* _Supplied records_:
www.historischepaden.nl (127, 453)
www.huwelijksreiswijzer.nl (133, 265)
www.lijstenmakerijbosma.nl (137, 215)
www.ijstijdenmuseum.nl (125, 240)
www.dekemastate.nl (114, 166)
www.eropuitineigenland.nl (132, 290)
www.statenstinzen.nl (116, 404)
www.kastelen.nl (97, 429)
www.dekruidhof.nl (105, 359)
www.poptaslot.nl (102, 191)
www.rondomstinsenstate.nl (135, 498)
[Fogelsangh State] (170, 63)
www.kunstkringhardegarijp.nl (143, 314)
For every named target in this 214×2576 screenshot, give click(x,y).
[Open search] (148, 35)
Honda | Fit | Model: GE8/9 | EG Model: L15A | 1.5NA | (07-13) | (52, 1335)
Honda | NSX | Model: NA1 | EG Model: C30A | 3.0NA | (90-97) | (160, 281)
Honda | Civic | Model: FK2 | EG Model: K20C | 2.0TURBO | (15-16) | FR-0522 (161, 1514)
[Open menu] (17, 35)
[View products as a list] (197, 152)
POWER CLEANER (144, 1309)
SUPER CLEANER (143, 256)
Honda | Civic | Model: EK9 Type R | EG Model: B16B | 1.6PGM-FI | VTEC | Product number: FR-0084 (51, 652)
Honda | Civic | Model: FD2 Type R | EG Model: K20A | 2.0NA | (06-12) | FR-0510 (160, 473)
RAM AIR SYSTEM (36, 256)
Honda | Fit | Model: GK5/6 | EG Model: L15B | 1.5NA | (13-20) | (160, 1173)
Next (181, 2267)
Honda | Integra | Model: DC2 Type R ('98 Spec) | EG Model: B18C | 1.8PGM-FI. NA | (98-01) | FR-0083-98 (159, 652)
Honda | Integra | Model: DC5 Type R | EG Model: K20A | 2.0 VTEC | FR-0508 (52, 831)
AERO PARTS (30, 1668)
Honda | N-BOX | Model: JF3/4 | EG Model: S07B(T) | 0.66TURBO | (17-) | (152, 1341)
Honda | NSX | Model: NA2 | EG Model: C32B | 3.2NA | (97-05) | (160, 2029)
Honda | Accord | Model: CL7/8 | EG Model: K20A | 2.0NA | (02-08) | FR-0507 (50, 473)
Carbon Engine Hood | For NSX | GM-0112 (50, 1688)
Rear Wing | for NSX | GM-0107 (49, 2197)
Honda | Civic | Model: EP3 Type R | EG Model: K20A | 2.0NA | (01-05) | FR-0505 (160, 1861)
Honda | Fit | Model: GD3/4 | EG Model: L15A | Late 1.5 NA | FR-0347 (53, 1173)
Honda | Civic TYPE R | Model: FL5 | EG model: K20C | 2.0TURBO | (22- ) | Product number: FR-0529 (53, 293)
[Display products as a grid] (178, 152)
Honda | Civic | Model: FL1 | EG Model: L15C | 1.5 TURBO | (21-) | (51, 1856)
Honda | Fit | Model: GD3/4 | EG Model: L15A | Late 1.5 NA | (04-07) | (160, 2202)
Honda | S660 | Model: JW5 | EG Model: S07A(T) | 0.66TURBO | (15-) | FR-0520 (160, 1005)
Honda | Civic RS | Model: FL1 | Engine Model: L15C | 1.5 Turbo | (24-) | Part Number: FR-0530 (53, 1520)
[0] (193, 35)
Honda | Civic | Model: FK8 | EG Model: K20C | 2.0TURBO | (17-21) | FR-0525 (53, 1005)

* _Task item_: Each record is to be repeated exactly.

* _Result of the task_:
www.historischepaden.nl (127, 453)
www.huwelijksreiswijzer.nl (133, 265)
www.lijstenmakerijbosma.nl (137, 215)
www.ijstijdenmuseum.nl (125, 240)
www.dekemastate.nl (114, 166)
www.eropuitineigenland.nl (132, 290)
www.statenstinzen.nl (116, 404)
www.kastelen.nl (97, 429)
www.dekruidhof.nl (105, 359)
www.poptaslot.nl (102, 191)
www.rondomstinsenstate.nl (135, 498)
[Fogelsangh State] (170, 63)
www.kunstkringhardegarijp.nl (143, 314)
For every named target in this 214×2576 screenshot, give click(x,y).
[Open search] (148, 35)
Honda | Fit | Model: GE8/9 | EG Model: L15A | 1.5NA | (07-13) | (52, 1335)
Honda | NSX | Model: NA1 | EG Model: C30A | 3.0NA | (90-97) | (160, 281)
Honda | Civic | Model: FK2 | EG Model: K20C | 2.0TURBO | (15-16) | FR-0522 (161, 1514)
[Open menu] (17, 35)
[View products as a list] (197, 152)
POWER CLEANER (144, 1309)
SUPER CLEANER (143, 256)
Honda | Civic | Model: EK9 Type R | EG Model: B16B | 1.6PGM-FI | VTEC | Product number: FR-0084 (51, 652)
Honda | Civic | Model: FD2 Type R | EG Model: K20A | 2.0NA | (06-12) | FR-0510 (160, 473)
RAM AIR SYSTEM (36, 256)
Honda | Fit | Model: GK5/6 | EG Model: L15B | 1.5NA | (13-20) | (160, 1173)
Next (181, 2267)
Honda | Integra | Model: DC2 Type R ('98 Spec) | EG Model: B18C | 1.8PGM-FI. NA | (98-01) | FR-0083-98 (159, 652)
Honda | Integra | Model: DC5 Type R | EG Model: K20A | 2.0 VTEC | FR-0508 (52, 831)
AERO PARTS (30, 1668)
Honda | N-BOX | Model: JF3/4 | EG Model: S07B(T) | 0.66TURBO | (17-) | (152, 1341)
Honda | NSX | Model: NA2 | EG Model: C32B | 3.2NA | (97-05) | (160, 2029)
Honda | Accord | Model: CL7/8 | EG Model: K20A | 2.0NA | (02-08) | FR-0507 (50, 473)
Carbon Engine Hood | For NSX | GM-0112 (50, 1688)
Rear Wing | for NSX | GM-0107 (49, 2197)
Honda | Civic | Model: EP3 Type R | EG Model: K20A | 2.0NA | (01-05) | FR-0505 (160, 1861)
Honda | Fit | Model: GD3/4 | EG Model: L15A | Late 1.5 NA | FR-0347 (53, 1173)
Honda | Civic TYPE R | Model: FL5 | EG model: K20C | 2.0TURBO | (22- ) | Product number: FR-0529 (53, 293)
[Display products as a grid] (178, 152)
Honda | Civic | Model: FL1 | EG Model: L15C | 1.5 TURBO | (21-) | (51, 1856)
Honda | Fit | Model: GD3/4 | EG Model: L15A | Late 1.5 NA | (04-07) | (160, 2202)
Honda | S660 | Model: JW5 | EG Model: S07A(T) | 0.66TURBO | (15-) | FR-0520 (160, 1005)
Honda | Civic RS | Model: FL1 | Engine Model: L15C | 1.5 Turbo | (24-) | Part Number: FR-0530 (53, 1520)
[0] (193, 35)
Honda | Civic | Model: FK8 | EG Model: K20C | 2.0TURBO | (17-21) | FR-0525 (53, 1005)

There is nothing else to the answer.